= Generalized taxicab number =

Smallest number expressable as the sum of j numbers to the kth power in n ways

Unsolved problem in mathematics: Does there exist any number that can be expressed as a sum of two positive fifth powers in at least two different ways, i.e., $a^5+b^5=c^5+d^5$?

In number theory, the generalized taxicab number Taxicab(k, j, n) is the smallest number — if it exists — that can be expressed as the sum of j numbers to the kth positive power in n different ways.
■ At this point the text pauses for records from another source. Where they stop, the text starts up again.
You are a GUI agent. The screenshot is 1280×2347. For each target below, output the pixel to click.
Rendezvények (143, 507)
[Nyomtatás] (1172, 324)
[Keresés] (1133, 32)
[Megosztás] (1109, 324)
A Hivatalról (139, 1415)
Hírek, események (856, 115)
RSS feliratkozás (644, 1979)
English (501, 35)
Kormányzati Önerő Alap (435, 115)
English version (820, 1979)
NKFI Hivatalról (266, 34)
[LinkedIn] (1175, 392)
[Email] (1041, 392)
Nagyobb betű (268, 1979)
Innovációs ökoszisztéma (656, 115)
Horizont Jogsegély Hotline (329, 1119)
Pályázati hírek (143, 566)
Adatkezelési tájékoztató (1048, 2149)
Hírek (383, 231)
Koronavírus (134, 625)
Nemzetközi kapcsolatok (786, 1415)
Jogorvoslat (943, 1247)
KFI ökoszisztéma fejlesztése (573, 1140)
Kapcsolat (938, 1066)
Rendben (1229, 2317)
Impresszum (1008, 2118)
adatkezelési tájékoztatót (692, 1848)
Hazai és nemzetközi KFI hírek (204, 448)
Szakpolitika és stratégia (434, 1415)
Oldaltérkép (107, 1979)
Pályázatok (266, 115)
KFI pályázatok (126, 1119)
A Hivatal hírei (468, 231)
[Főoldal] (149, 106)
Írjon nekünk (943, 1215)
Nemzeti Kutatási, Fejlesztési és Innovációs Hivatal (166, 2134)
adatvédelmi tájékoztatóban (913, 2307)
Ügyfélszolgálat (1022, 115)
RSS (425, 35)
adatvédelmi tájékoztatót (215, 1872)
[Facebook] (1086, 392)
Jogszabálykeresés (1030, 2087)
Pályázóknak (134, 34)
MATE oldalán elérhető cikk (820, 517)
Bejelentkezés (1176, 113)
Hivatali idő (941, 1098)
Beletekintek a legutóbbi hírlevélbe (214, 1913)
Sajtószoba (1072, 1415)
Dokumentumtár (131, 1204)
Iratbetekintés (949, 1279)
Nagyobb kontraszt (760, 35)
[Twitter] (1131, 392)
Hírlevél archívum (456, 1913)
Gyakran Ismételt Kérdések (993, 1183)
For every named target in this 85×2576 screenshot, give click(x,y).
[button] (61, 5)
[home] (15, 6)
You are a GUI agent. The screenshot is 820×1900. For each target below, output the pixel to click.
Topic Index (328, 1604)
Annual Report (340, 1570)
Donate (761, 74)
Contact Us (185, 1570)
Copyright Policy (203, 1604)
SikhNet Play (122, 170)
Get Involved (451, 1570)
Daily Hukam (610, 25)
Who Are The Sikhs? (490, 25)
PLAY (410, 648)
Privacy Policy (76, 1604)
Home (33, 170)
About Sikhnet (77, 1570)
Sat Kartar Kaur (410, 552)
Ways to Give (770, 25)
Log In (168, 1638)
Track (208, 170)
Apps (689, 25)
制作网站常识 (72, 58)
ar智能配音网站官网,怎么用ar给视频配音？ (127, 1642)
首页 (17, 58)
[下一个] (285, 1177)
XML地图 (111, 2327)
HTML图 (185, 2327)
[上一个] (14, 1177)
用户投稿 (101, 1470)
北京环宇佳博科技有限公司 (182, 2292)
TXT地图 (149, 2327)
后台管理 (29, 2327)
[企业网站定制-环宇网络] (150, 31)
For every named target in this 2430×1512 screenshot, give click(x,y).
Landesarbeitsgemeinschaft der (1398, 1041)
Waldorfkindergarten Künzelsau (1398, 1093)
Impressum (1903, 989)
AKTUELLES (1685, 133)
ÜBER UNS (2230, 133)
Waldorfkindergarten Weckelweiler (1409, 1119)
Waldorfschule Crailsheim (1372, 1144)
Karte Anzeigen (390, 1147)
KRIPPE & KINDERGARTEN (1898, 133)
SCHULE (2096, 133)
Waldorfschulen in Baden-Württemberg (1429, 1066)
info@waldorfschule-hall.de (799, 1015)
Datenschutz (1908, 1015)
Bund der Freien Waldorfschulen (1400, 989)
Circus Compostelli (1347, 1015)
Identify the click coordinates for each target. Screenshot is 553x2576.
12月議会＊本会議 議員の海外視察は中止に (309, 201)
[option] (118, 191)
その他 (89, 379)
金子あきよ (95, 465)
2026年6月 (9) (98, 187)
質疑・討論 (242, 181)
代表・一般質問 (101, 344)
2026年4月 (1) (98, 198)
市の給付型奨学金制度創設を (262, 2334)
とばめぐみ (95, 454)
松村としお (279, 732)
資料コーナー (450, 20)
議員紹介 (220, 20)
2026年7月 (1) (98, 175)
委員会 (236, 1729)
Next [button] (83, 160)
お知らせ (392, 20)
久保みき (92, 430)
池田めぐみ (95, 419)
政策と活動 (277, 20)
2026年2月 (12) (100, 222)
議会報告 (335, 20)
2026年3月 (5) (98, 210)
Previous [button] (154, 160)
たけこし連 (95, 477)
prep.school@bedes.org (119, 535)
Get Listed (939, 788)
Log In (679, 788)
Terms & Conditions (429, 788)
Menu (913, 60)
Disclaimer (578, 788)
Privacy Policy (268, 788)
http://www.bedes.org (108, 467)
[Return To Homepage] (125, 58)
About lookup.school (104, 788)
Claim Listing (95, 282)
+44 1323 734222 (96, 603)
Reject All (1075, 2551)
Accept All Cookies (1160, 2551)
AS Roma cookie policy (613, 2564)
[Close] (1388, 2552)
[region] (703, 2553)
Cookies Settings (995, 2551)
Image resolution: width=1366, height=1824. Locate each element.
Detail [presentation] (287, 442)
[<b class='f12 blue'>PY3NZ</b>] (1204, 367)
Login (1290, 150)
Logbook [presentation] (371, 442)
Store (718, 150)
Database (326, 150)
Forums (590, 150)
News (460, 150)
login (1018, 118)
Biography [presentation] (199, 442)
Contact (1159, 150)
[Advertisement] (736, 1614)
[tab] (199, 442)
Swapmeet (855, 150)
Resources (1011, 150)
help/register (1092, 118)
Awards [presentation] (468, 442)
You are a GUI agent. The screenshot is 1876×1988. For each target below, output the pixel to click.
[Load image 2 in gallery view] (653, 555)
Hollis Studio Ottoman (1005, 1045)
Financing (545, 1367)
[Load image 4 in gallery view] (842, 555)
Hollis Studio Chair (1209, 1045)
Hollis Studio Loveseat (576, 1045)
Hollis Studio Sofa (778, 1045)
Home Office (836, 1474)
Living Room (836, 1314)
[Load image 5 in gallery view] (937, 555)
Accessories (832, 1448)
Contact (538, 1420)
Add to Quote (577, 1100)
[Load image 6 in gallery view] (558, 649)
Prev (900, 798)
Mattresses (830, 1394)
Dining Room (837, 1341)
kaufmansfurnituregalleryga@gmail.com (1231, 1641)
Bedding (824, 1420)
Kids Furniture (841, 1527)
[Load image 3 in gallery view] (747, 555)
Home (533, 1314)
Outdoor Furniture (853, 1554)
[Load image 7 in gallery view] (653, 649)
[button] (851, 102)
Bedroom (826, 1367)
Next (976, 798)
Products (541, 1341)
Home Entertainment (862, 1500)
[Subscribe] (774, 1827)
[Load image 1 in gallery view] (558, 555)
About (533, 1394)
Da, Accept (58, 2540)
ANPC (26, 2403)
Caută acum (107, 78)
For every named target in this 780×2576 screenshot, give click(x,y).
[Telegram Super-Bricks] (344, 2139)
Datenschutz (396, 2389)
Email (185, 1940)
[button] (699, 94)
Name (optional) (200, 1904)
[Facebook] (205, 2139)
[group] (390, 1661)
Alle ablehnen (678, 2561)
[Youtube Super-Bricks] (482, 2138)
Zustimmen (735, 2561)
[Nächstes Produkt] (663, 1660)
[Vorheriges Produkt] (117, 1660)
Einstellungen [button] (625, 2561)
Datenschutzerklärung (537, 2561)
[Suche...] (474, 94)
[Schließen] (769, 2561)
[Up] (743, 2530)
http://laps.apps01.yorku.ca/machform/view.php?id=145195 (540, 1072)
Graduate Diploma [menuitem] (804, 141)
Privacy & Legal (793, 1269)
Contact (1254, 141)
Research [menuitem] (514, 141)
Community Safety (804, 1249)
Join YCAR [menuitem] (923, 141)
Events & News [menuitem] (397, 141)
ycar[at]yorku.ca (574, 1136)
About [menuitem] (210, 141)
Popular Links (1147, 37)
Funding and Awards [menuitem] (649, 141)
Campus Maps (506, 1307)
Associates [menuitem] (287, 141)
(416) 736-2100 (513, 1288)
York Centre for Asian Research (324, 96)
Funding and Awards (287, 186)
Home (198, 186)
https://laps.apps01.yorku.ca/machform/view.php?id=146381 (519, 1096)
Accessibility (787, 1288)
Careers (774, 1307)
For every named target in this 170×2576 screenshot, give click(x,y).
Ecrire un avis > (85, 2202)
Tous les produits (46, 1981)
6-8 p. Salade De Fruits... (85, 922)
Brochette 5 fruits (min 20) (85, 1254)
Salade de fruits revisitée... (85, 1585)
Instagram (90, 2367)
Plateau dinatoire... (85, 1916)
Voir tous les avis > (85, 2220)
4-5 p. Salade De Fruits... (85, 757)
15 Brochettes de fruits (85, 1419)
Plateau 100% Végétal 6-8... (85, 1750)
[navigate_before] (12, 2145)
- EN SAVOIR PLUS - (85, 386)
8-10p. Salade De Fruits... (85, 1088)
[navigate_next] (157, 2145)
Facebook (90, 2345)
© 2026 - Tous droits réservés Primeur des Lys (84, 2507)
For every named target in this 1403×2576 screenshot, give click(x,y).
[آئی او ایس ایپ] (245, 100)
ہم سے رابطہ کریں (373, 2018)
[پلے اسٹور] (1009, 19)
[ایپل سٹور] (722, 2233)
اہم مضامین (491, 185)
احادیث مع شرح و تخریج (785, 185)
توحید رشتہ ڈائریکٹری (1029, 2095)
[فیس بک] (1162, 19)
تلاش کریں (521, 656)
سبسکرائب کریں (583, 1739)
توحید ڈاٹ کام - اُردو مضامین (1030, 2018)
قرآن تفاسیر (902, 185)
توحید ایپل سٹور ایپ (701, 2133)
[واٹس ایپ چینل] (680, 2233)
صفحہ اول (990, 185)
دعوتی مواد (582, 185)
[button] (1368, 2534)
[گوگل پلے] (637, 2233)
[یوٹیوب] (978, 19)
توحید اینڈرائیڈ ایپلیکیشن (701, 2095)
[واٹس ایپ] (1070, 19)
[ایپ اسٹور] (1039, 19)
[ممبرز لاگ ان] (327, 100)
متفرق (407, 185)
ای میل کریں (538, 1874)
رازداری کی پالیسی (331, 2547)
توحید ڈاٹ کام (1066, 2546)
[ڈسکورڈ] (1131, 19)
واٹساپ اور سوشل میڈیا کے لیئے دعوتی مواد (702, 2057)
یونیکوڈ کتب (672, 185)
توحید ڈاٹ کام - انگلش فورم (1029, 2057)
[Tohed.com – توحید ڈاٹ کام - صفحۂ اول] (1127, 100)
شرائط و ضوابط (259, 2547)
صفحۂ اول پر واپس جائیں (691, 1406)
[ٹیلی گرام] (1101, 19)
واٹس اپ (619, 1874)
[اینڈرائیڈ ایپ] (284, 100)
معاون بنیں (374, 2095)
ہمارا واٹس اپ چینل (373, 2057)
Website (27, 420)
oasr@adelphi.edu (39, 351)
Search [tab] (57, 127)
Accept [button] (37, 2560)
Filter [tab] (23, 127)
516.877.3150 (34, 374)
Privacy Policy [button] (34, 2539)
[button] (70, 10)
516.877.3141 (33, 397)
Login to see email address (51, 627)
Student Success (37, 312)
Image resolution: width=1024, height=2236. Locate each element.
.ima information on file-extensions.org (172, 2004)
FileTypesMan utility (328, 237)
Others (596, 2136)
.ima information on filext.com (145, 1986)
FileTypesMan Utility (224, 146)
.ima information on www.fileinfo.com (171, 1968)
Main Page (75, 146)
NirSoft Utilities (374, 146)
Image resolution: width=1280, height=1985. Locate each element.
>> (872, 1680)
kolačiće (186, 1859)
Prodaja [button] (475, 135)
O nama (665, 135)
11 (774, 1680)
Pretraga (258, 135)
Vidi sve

For k = 3 and j = 2, they coincide with the taxicab number.

$$\begin{align}
\mathrm{Taxicab}(1, 2, 2) &= 4 = 1 + 3 = 2 + 2 \\
\mathrm{Taxicab}(2, 2, 2) &= 50 = 1^2 + 7^2 = 5^2 + 5^2 \\
\mathrm{Taxicab}(3, 2, 2) &= 1729 = 1^3 + 12^3 = 9^3 + 10^3
\end{align}$$

The latter example is 1729, as first noted by Ramanujan.

Euler showed that

$$\mathrm{Taxicab}(4, 2, 2) = 635318657 = 59^4 + 158^4 = 133^4 + 134^4.$$

However, Taxicab(5, 2, n) is not known for any n ≥ 2:
No positive integer is known that can be written as the sum of two 5th powers in more than one way, and it is not known whether such a number exists.